VI. Company has duly held one meeting of independent directors dated March 28, 2025.
18. SUBSIDIARIES, JOINT VENTURES AND ASSOCIATE COMPANIES:-
The Company does not have subsidiary company or Joint Venture Company or Associate Company. Thus, Statement on performance of Subsidiary of Company as per Form AOC-1 is not applicable to the Company.
19. CODE FOR PROHIBITION OF INSIDER TRADING
Your Company has adopted the Internal Code of conduct for Regulating, monitoring and reporting of trades by Designated persons under the Securities Exchange Board of India (Prohibition of Insider Trading) Regulation, 2015 ("Code") for prohibition of insider trading in the securities of the Company to curb the practice for dealing in the securities while having Unpublished Price Sensitive Information ("UPSI") by the Insiders of the Company.
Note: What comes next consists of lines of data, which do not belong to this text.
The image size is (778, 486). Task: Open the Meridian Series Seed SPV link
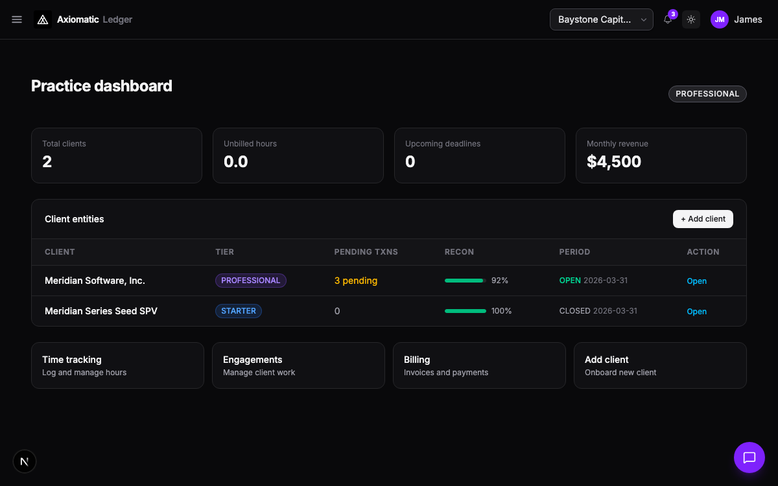tap(696, 312)
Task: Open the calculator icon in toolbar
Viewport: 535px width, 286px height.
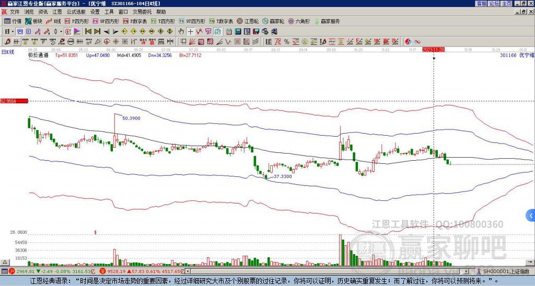Action: click(238, 32)
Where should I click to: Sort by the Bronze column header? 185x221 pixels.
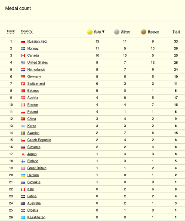pos(153,32)
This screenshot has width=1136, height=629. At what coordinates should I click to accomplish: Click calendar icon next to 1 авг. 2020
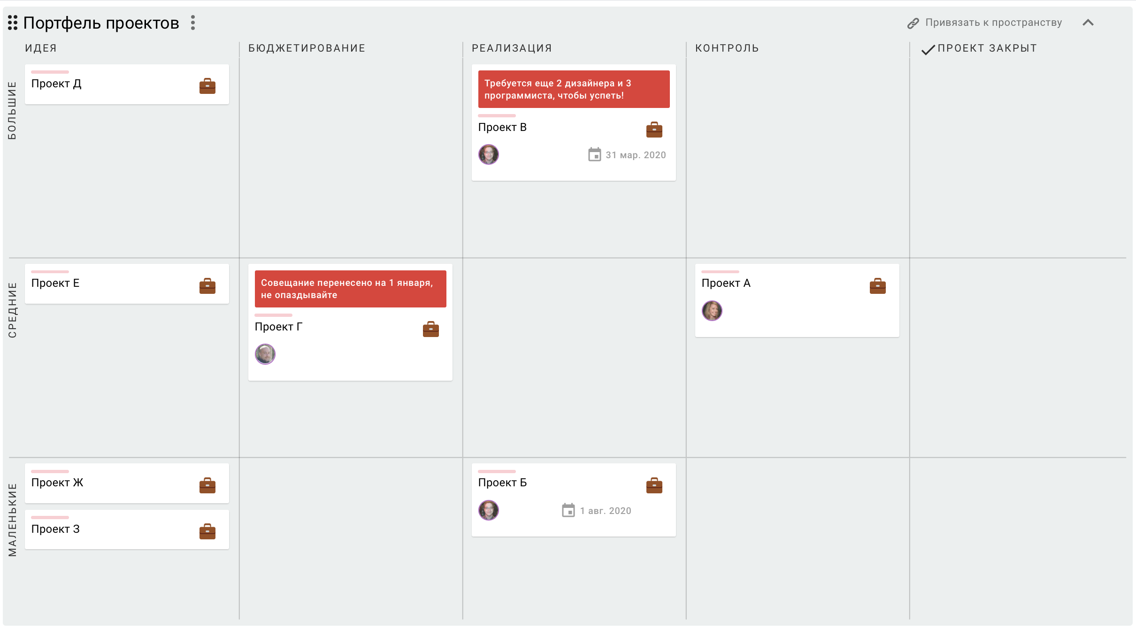tap(568, 510)
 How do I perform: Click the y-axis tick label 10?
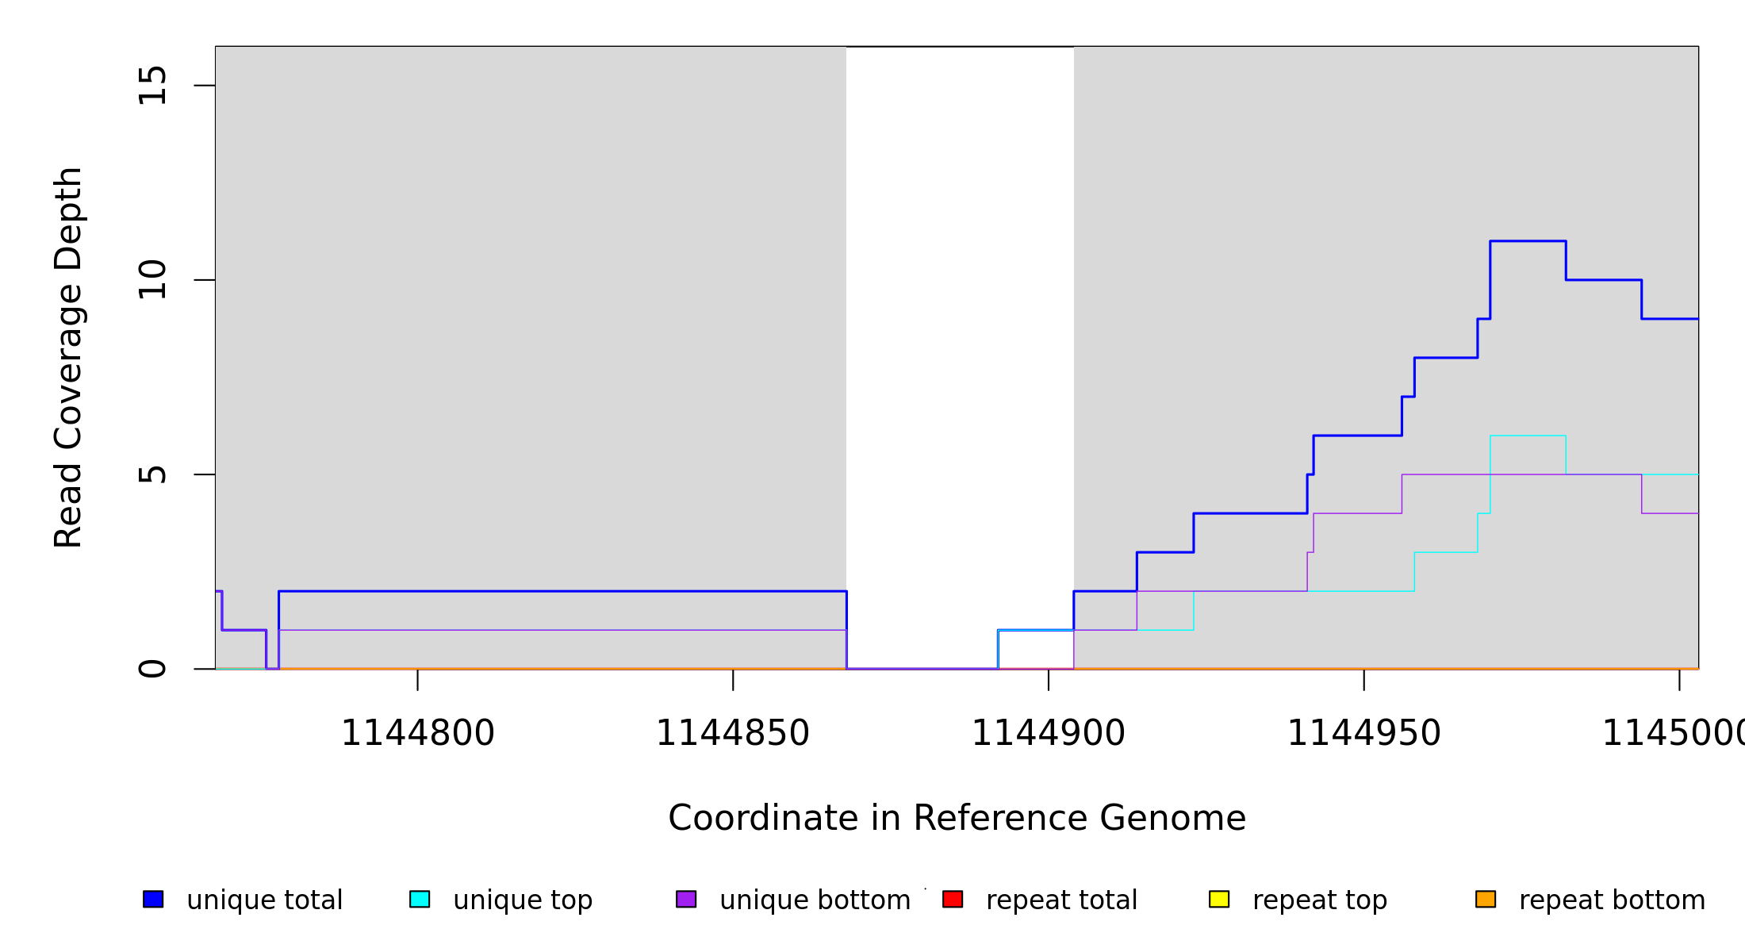coord(152,280)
The Code, inter alia, prohibits dealing in securities by insiders while in possession of unpublished price sensitive information. The said Code has been amended, from time to time, to give effect to the various notifications/circulars of Securities and Exchange Board of India ("SEBI") with respect to the SEBI (Prohibition of Insider Trading) Regulations, 2015. Your Company has also formulated and adopted the Policy and Procedures for inquiry in case of leak or suspected leak of Unpublished Price Sensitive Information [Under Regulation 9A (5) of Securities and Exchange Board of India (Prevention of Insider Trading) Regulations, 2015].
20. LOANS, GUARANTEES OR INVESTMENTS MADE UNDER SECTION 186 OF THE COMPANIES ACT, 2013:-
Pursuant to provisions of section 186 of the Companies Act, 2013, during the year, no loan or guarantee given by the Company and no investments in the securities of any company are made.
21. RELATED PARTIES TRANSACTIONS:-
The Company has not entered during the financial year into any transaction, contracts or arrangements with related parties referred to in sub-section (1) of Section 188 of the Companies Act, 2013. The details related to 'Related Party Disclosure' as per AS-18 issued by Institute of Chartered Accountants of India are provided in Financial statements.
22. INTERNAL CONTROL SYSTEMS:-
Adequate internal controls, systems, and checks are in place, commensurate with the nature of the Company's business and size. The management exercises financial control on the operations through a well-defined budget monitoring process and other standard operating procedures.
The Internal Auditors monitor and evaluate the efficacy and adequacy of internal control in the Company, and compliance with operating systems, accounting procedures and policies at
all locations of the Company. Based on the reports of Internal Auditors, the management undertakes appropriate corrective action in their respective areas.
23. STATUTORY AUDITORS:-
M/s- S.K. Khandelwal & Associates, Chartered Accountants, Firm Registration No. (002305C), were appointed as the Statutory Auditors of the Company to hold office from the conclusion of the 10th Annual General Meeting till the conclusion of the 15th Annual General Meeting to be held in 2028.
In this regard, the company has obtained a written consent from the auditor to such appointment and also a certificate from them to the effect that their appointment, would be in accordance with the conditions prescribed under the Companies Act, 2013 and the rules made there under, as may be applicable.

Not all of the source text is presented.